So how’s Twitter’s ‘X’ transition going?
Glad you asked. As Elon Musk looks to reform the app, and have us all sending x’s (instead of tweets), he’s already commissioned a redesign of Twitter HQ in San Francisco, which is now dominated by the company’s new black color scheme, with pirate treasure-like X’s all over the walls (despite the new ‘X’ logo apparently being an ‘interim branding measure’), while he’s also now taken back the @X handle, which, till yesterday, was held by a user.
Elon probably bought it from that user, right?
Nope, the X team just took it. Apparently, the user had sought to sell it, for a million dollars, then the X team took it back, as selling account handles is in violation of Twitter/X rules.
So now, @X is the new home of Twitter, while it’s also switched over various official handles to X-related names.
Yes, ‘Get better at X. Get better at business’. Certainly has no ring to it whatsoever.
So if you thought that maybe the Twitter brand would somehow live on, and that you’d just keep referring to tweets and retweets, etc., maybe not, as Elon does indeed appear to be pushing ahead with a full transformation, which will eventually eradicate the Twitter name from existence.
Elon has also, reportedly, now been given permission to replace the well-known Twitter sign on the office, after a disagreement over permits halted its removal earlier this week, while the company’s also now debating product naming methodology and process, in line with the new identity.
So yes, soon Twitter will fully transition to Elon’s long-held X dream, which will have a big impact on the social media landscape, and could change more than just the aesthetic identity of the app.

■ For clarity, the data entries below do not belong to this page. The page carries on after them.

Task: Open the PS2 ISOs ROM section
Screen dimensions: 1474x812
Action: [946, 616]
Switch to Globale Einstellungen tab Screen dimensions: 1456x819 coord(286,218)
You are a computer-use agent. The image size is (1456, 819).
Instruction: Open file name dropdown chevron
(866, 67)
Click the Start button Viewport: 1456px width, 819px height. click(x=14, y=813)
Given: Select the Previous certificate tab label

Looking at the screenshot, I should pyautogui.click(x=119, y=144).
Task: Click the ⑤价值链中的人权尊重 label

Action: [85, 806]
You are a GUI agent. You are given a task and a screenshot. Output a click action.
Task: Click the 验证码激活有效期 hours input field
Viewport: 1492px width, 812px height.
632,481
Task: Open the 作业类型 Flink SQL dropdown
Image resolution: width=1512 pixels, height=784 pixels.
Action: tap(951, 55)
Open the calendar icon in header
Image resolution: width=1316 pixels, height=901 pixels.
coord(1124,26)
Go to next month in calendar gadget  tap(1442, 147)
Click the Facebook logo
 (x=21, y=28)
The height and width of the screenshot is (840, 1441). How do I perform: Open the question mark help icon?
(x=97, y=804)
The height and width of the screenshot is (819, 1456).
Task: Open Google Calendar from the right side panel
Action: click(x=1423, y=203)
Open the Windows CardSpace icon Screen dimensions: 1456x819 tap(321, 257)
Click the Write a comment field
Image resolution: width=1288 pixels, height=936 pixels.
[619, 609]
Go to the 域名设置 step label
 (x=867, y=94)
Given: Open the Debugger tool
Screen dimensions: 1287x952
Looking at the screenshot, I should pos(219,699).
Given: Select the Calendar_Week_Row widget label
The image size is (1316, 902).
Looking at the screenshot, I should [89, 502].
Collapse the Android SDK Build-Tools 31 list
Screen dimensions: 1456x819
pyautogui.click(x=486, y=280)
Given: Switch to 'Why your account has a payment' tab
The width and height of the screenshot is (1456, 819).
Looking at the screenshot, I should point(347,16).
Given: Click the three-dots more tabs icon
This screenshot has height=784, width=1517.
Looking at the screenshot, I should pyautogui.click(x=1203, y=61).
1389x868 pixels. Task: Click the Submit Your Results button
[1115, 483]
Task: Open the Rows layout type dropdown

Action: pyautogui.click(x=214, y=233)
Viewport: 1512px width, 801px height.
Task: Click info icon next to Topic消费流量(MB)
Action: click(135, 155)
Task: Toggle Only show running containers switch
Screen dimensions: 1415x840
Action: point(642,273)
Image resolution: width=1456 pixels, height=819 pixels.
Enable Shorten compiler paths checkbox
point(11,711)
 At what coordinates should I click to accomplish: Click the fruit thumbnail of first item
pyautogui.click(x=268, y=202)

With the shift to X, the app also takes on more of Elon’s identity, in alignment with his political and ideological perspective. At the same time, Musk also continues to weigh in on world events via his tweets (or x’s). Just this week, the X owner has pushed COVID conspiracy theories, amplified misogynistic content from Andrew Tate, criticized perceived government censorship, and more.
At the same time, he’s also trying to win back more advertisers, by re-sharing their ads to his 150 million followers, while X is also threatening to remove its new gold checkmarks from brands that don’t keep up their regular ad spend.
It’s an unusual pitch, which is more of what X is about, enforcing selective rules around ‘free speech’ and usage, while also looking to keep brands spending in the app, despite concerns around the former.
It seems unlikely that the X re-brand is going to shift perception in this respect, and if anything, it could make things worse, with the new version of the app seemingly set to adopt an even more unapologetic approach to enforcing Musk’s vision.
Which is really what this is. X is Elon Musk’s version of ‘free speech’ and equity, it mirrors his perspective and beliefs, be it inconsistent, reactive, outright wrong, etc.
The new X app embodies all of this, which may well be the prompt that pushes more of those who don’t agree away from the app.